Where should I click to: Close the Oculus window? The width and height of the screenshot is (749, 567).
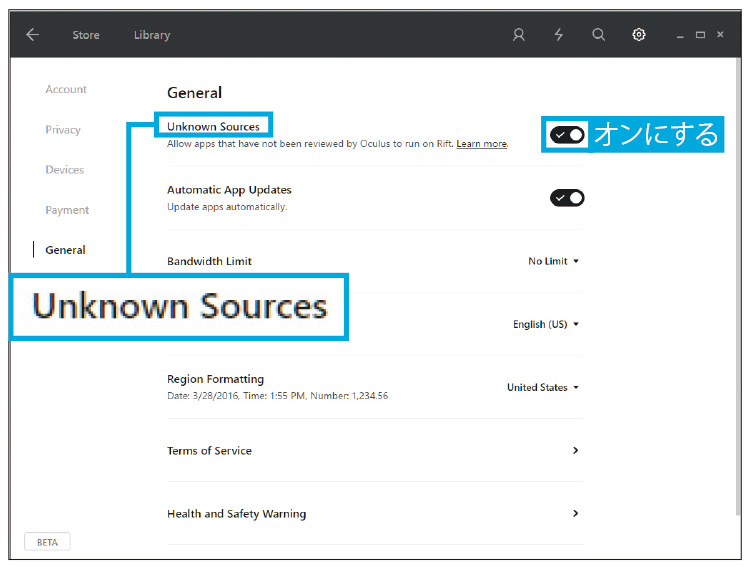[720, 35]
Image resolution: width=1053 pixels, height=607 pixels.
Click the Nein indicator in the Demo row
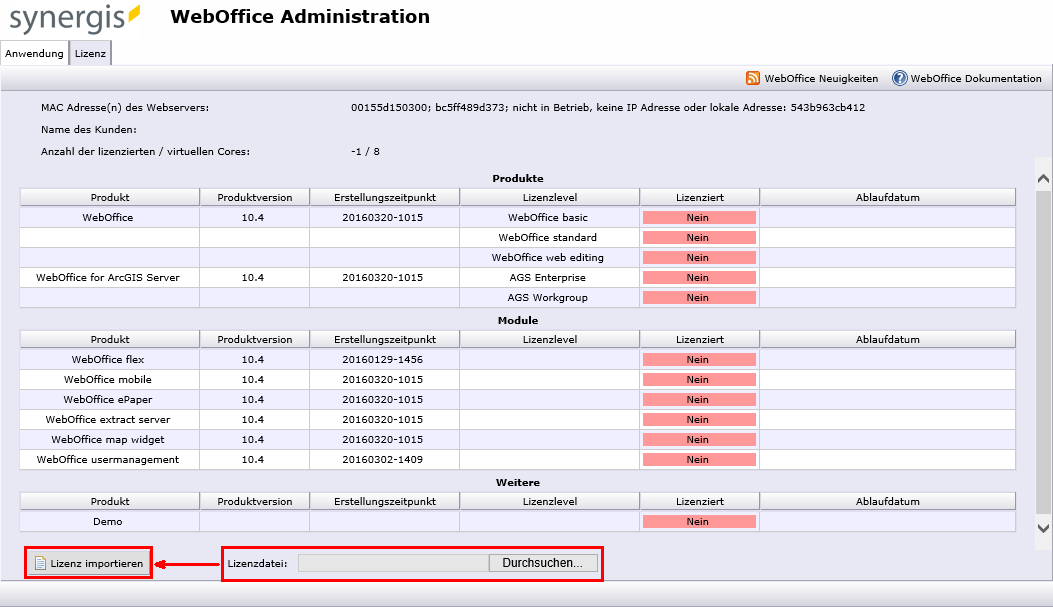click(x=698, y=520)
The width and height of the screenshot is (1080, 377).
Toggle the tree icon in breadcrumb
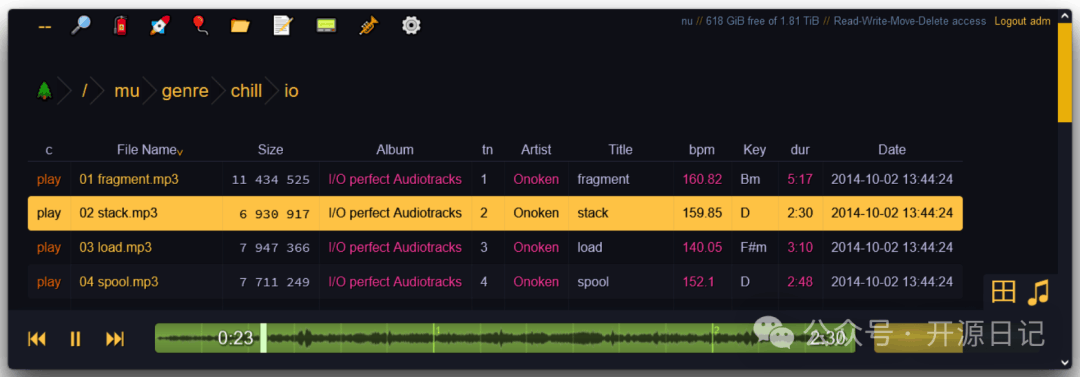click(x=45, y=90)
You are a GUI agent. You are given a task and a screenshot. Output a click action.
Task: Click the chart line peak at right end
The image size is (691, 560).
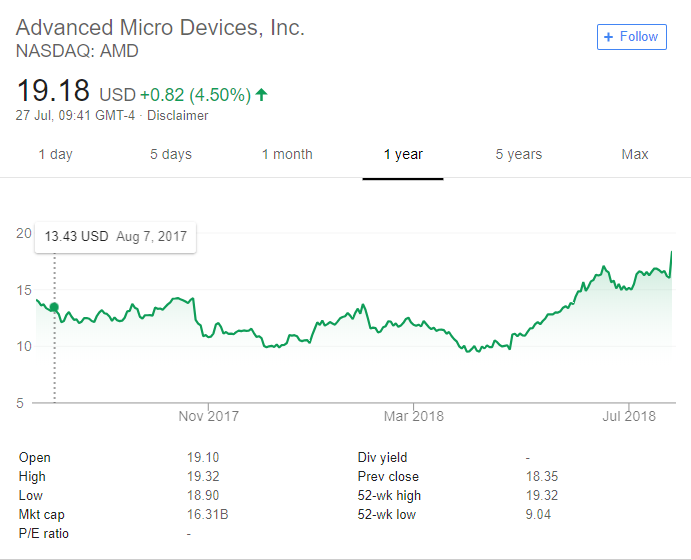[671, 252]
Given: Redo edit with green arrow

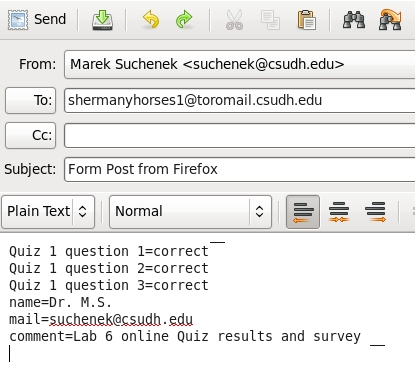Looking at the screenshot, I should point(184,20).
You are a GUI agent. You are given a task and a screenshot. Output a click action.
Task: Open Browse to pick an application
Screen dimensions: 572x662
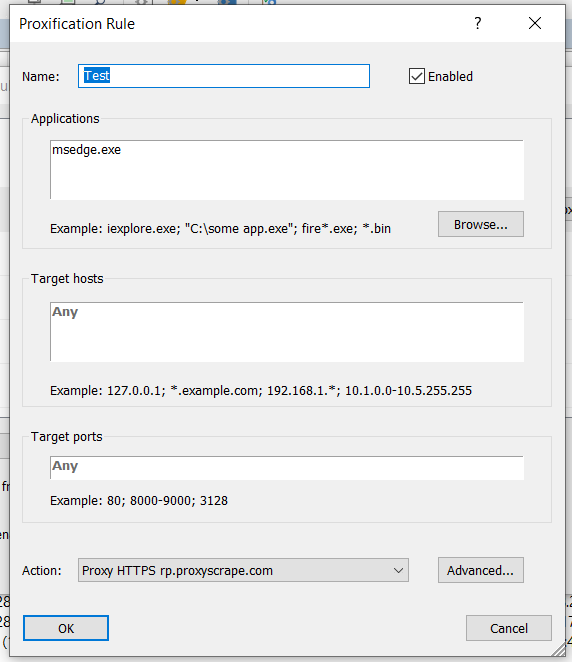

§ EXERCISE GOAL: Could you transcribe exactly the lines from the line containing "Task: Click the chart line peak at right end" through the final line of the records, both included, and nothing beyond them? The pictures should be left out.

§ ANSWER TO THE EXERCISE:
Task: Click the chart line peak at right end
The image size is (691, 560).
[671, 252]
Given: Redo edit with green arrow

Looking at the screenshot, I should point(184,20).
You are a GUI agent. You are given a task and a screenshot. Output a click action.
Task: Open Browse to pick an application
Screen dimensions: 572x662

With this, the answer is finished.